Let me get this straight. It has taken me twenty plus years to find something good to come outta her time of the month.  
And now she is in her early forties and yep you guessed it, probably going into menopause. :yikes: MAN DOES MY TIMING STINK. :sad:


----------



## Joe Archer (Mar 29, 2000)

kbkrause said:


> ok, I think this thread has run its course...



Has it been 28 days already?

<----<<<


----------



## DaveW731 (Jan 12, 2001)

kbkrause said:


> ok, I think this thread has run its course...


AMEN!


----------



## fishergirltc (May 30, 2006)

kbkrause said:


> ok, I think this thread has run its course...

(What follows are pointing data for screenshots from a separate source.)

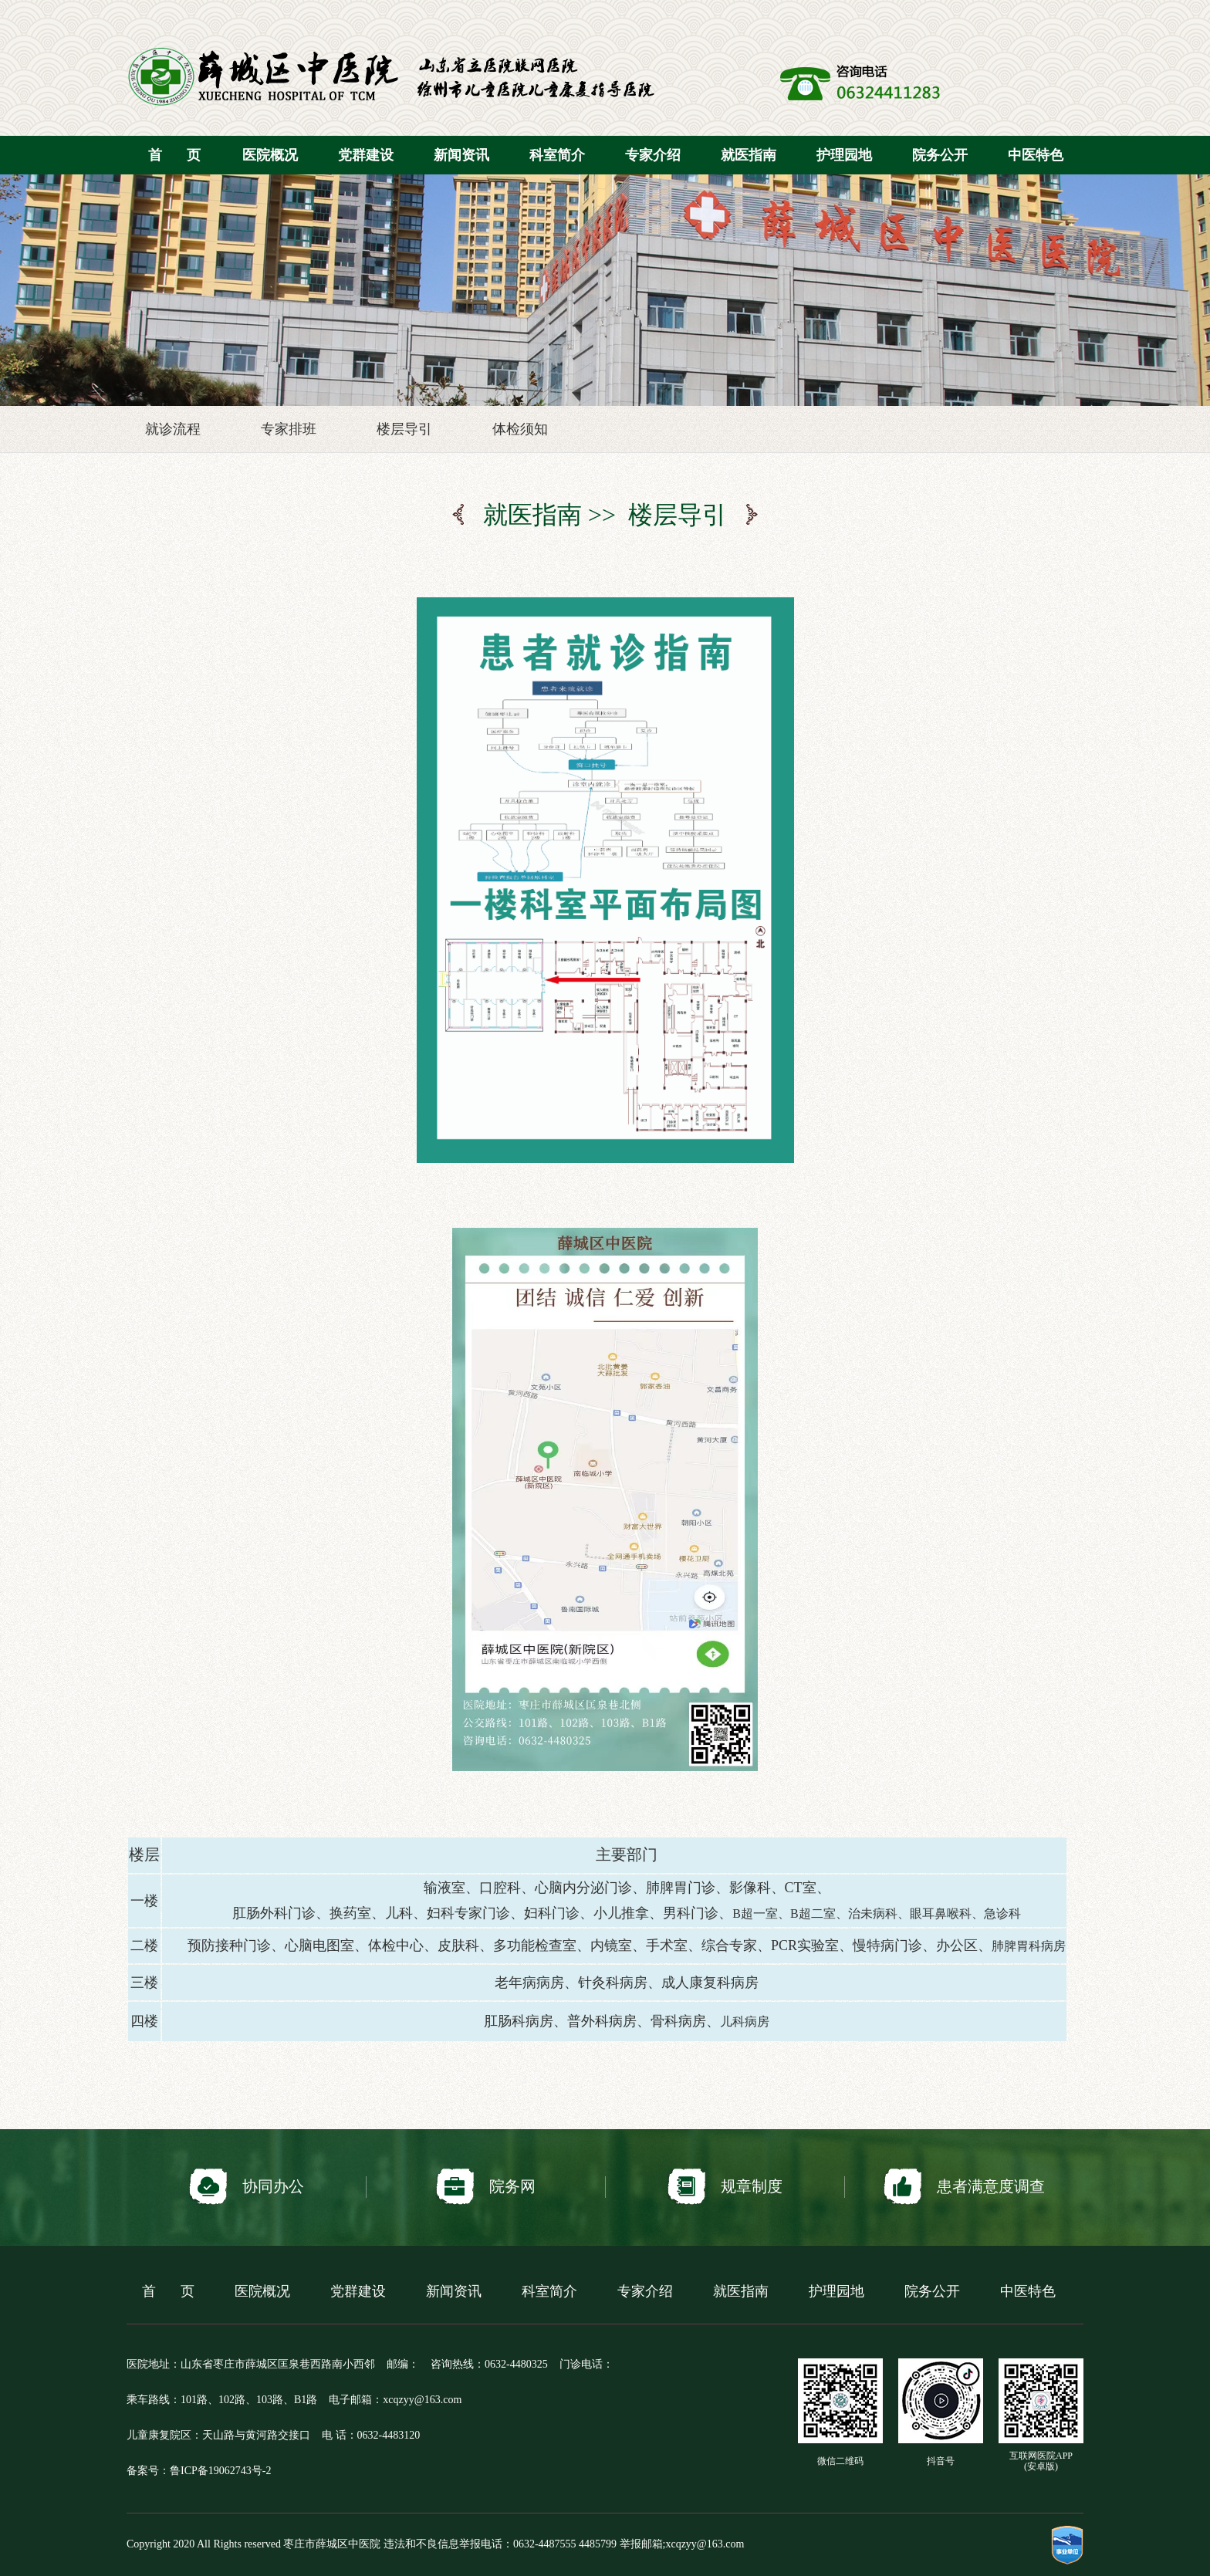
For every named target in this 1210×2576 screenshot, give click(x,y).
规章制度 (725, 2187)
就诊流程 (173, 429)
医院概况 (270, 155)
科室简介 (557, 155)
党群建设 (366, 155)
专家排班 (288, 429)
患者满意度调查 (964, 2187)
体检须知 (520, 429)
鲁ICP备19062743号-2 (220, 2470)
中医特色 (1035, 155)
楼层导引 (404, 429)
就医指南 (748, 155)
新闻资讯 (461, 155)
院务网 (486, 2187)
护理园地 (844, 155)
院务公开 (940, 155)
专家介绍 (653, 155)
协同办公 (246, 2187)
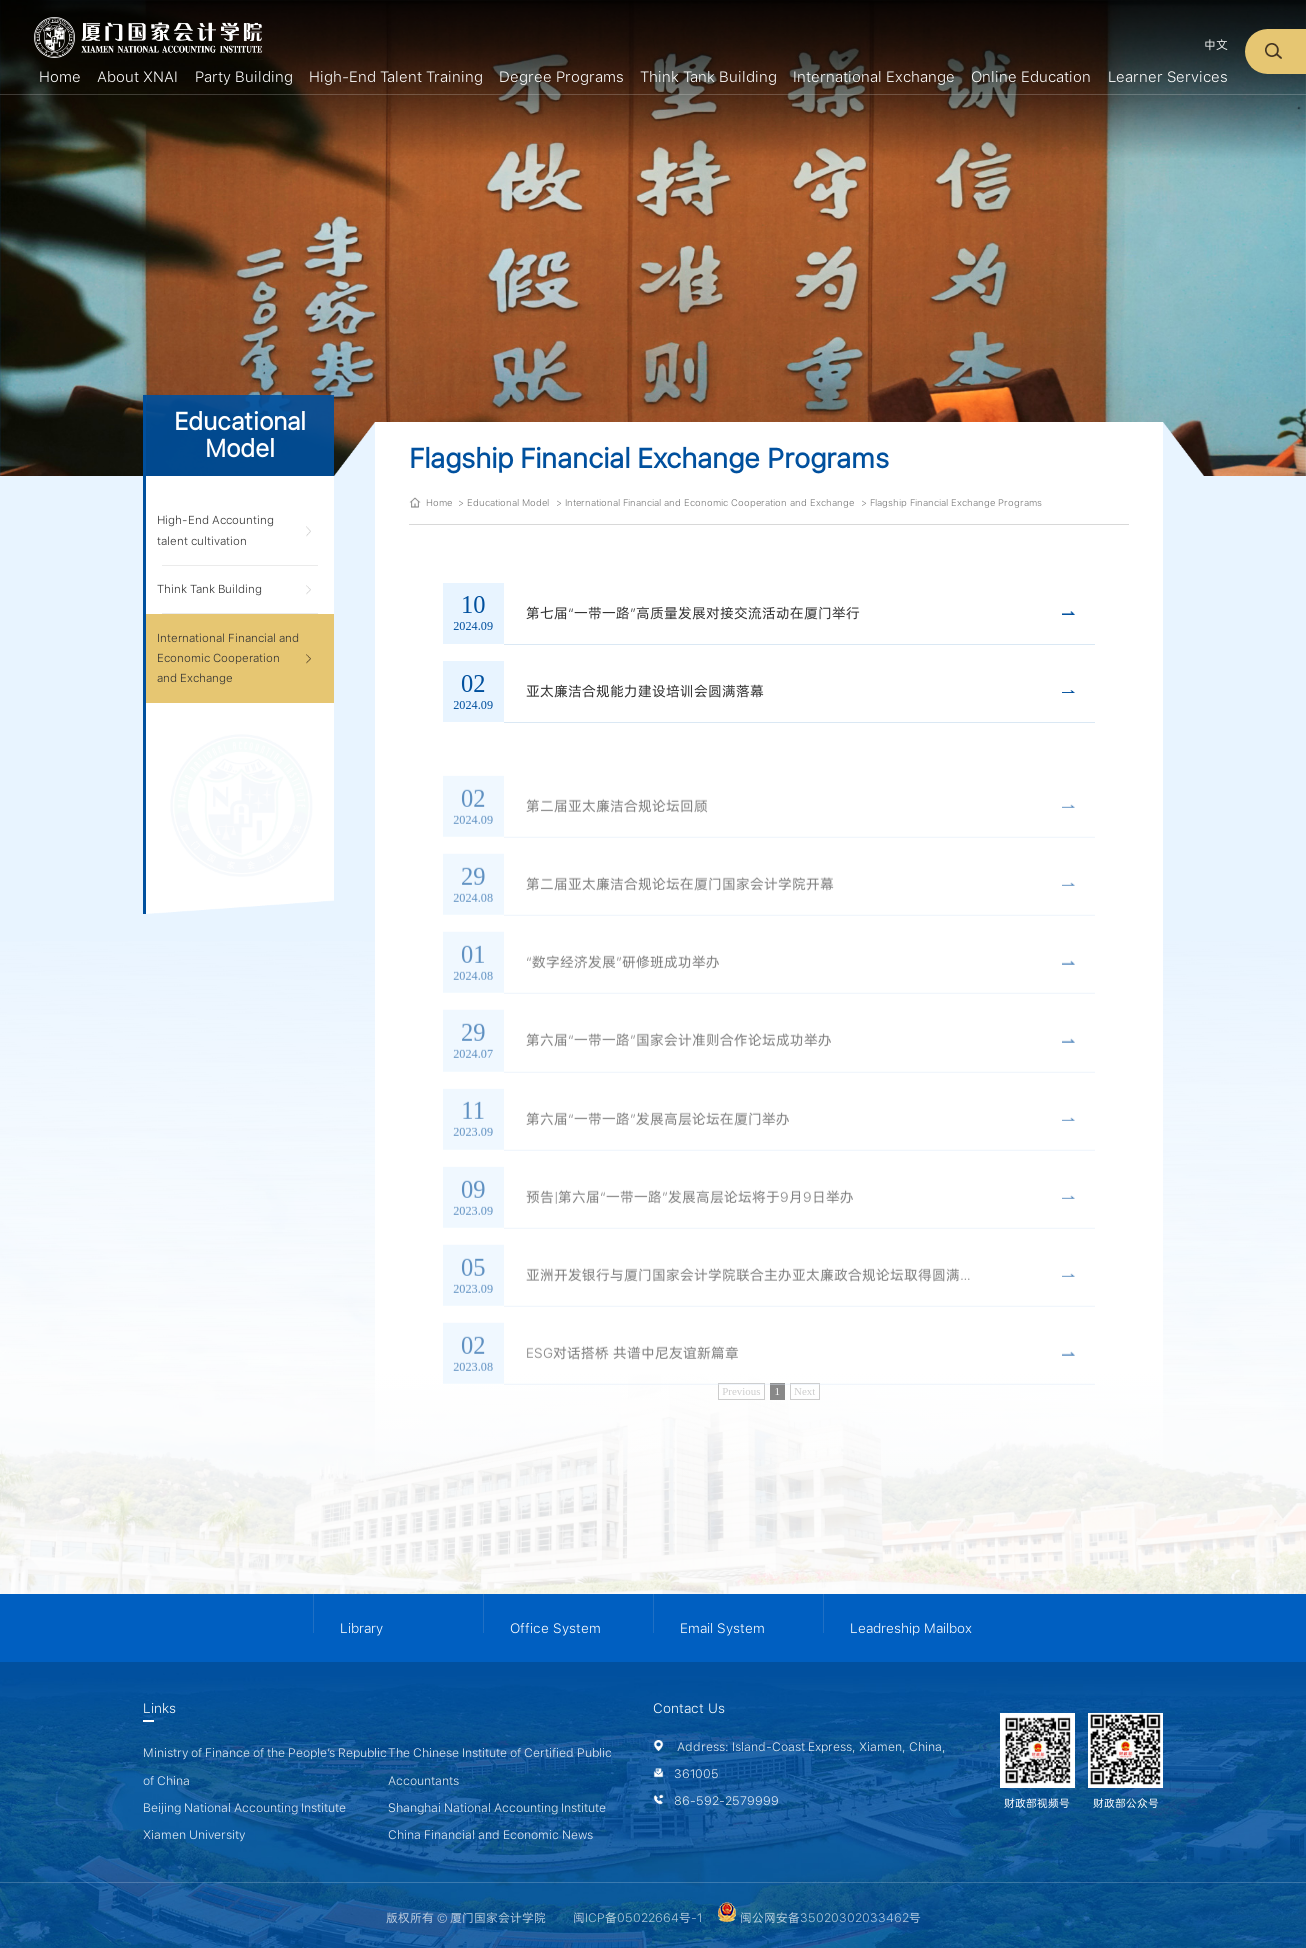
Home (439, 502)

Sounds like someone needs some Midol!!! :lol:


----------



## RIVER LADY (Jun 13, 2005)

fishergirltc said:


> Sounds like someone needs some Midol!!! :lol:


Oh my god, fishergirltc, that is the best response yet.


----------



## dtg (Jun 5, 2003)

Joe Archer said:


> Has it been 28 days already?
> 
> <----<<<


Now THAT'S FUNNY!!!!!


----------



## GVSUKUSH (Mar 9, 2004)

How do you chicks walk with those things anyway?


----------



## RIVER LADY (Jun 13, 2005)

GVSUKUSH said:


> How do you chicks walk with those things anyway?


Very Carefully, but I bet it's a lot easier than having your crack taped together. :lol: :lol:


----------



## dtg (Jun 5, 2003)

GVSUKUSH said:


> How do you chicks walk with those things anyway?


NOW, this thread is getting closer to getting the O'le lock thrown onit.:lol: :lol:


----------



## Joe Archer (Mar 29, 2000)

dtg said:


> NOW, this thread is getting closer to getting the O'le lock thrown onit.:lol: :lol:


Ok lets get back on track then...

The last time I was out in the woods with my woman during that "special time"... With all the thrashing and "high pitched vocalization" that ensued....

All we called were freakin coyotes!

<----<<<


----------



## fishergirltc (May 30, 2006)

Joe Archer said:


> Ok lets get back on track then...
> 
> The last time I was out in the woods with my woman during that "special time"... With all the thrashing and "high pitched vocalization" that ensued....
> 
> ...


Have you ever heard the saying TMI? :yikes:


----------



## timberdoodle528 (Nov 25, 2003)

I refuse to post on this thread....






... LOL.. oops!


----------



## Joe Archer (Mar 29, 2000)

fishergirltc said:


> Have you ever heard the saying TMI? :yikes:


The title of this thread should be TMI :lol: 

<----<<<


----------



## FieldWalker (Oct 21, 2003)

If it truely worked.. I think more women would hunt in jackets and chaps


----------



## dtg (Jun 5, 2003)

FieldWalker said:


> If it truely worked.. I think more women would hunt in jackets and chaps


Now we're talkin!!!!:evil:


----------



## yooperkenny (Jul 13, 2004)

kbkrause said:


> ok, I think this thread has run its course...


 
No, it seems to still be spotting a bit


----------



## tangleknot (Oct 8, 2001)

This thread just hit menopause.:evil: :lol:


----------